Prognostic value of chronic hepatitis B virus infection in patients with nasopharyngeal carcinoma: Analysis of 1301 patients from an endemic area in China

Abstract

The current study investigated the prevalence and prognostic value of chronic hepatitis B virus (HBV) infection in patients with nasopharyngeal carcinoma (NPC) from an area in southern China in which HBV and NPC are endemic. A total of 1301 patients with nonmetastatic, histologically proven NPC who were treated with radiotherapy or chemoradiotherapy were retrospectively reviewed. In this series, 142 of the 1301 patients (10.9%) had chronic HBV infection (hepatitis B surface antigen [HBsAg] seropositive). The percentages of non-cancer-related deaths (15.0% vs 12.1%; P = .618) and severe hepatic adverse events (3.5% vs 0.9%; P = .145) were similar among patients with NPC with and without HBV infection. The 5-year overall survival (OS), progression-free survival (PFS), and locoregional recurrence-free survival (LRFS) rates for patients with NPC with or without HBV infection were 70.9% and 80.8% (P = .003), 63.7% and 73.0% (P = .016), and 81.7% and 88.2% (P = .035), respectively. Multivariate analysis identified chronic HBV infection in patients with NPC as an independent unfavorable prognostic factor for OS (hazards ratio [HR], 1.684; P = .003), PFS (HR, 1.451; P = .015), and LRFS (HR, 1.573; P = .048). Further analysis revealed that chronic HBV infection was an unfavorable, independent prognostic factor in patients with locoregionally advanced NPC, but not those with early-stage disease.

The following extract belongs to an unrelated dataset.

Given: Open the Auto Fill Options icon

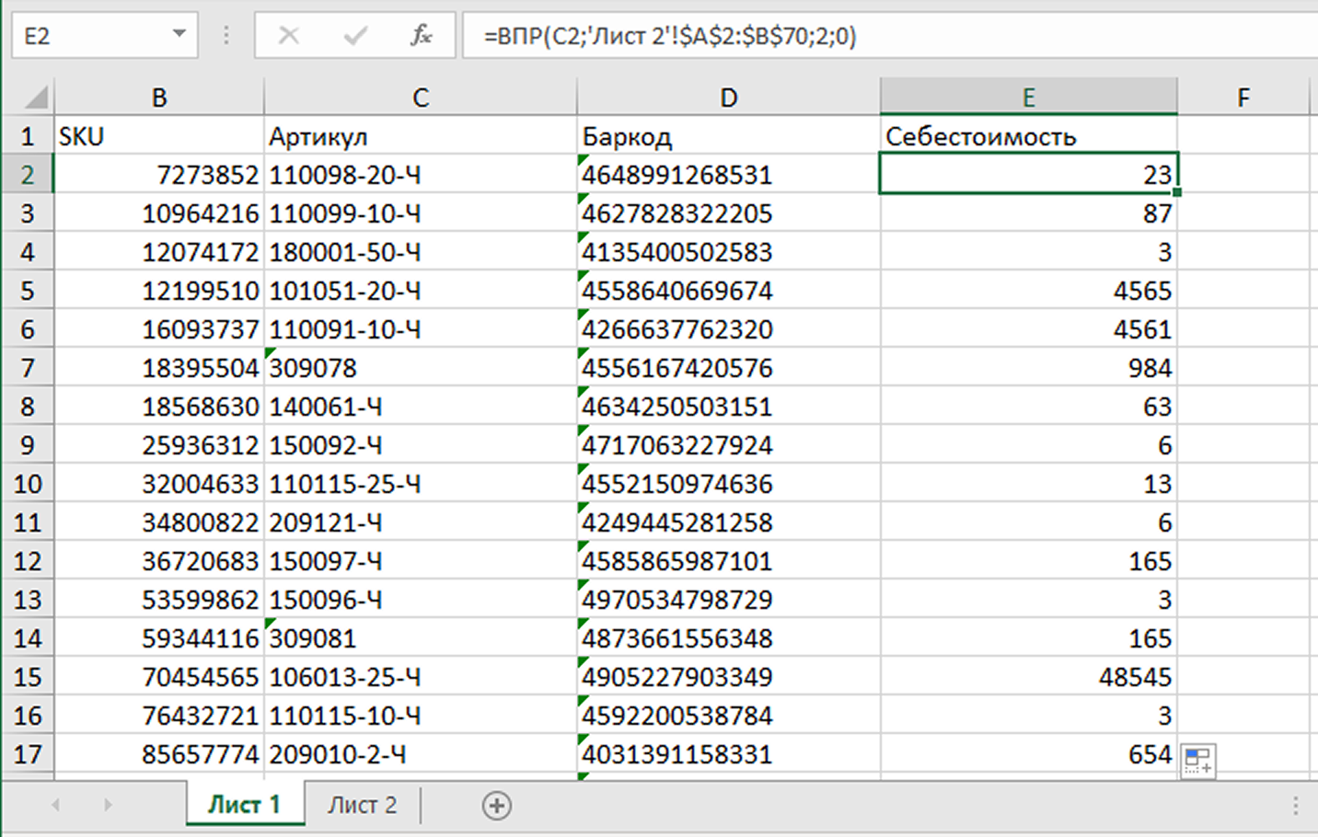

In patients with stage III/IV NPC, HBsAg-positive patients had poorer OS (64.0% vs 77.2%; P = .003), PFS (56.2% vs 70.6%; P = .004), and LRFS (76.2% vs 88.3%; P = .002) compared with HBsAg-negative patients. On multivariate analysis, chronic HBV infection was found to be an independent adverse prognostic predictor for OS (HR, 1.734; P = .004), PFS (HR, 1.644; P = .003), and LRFS (HR, 2.108; P = .003) in patients with stage III/IV NPC. Chronic HBV infection is an independent adverse prognostic factor in patients with locoregionally advanced NPC.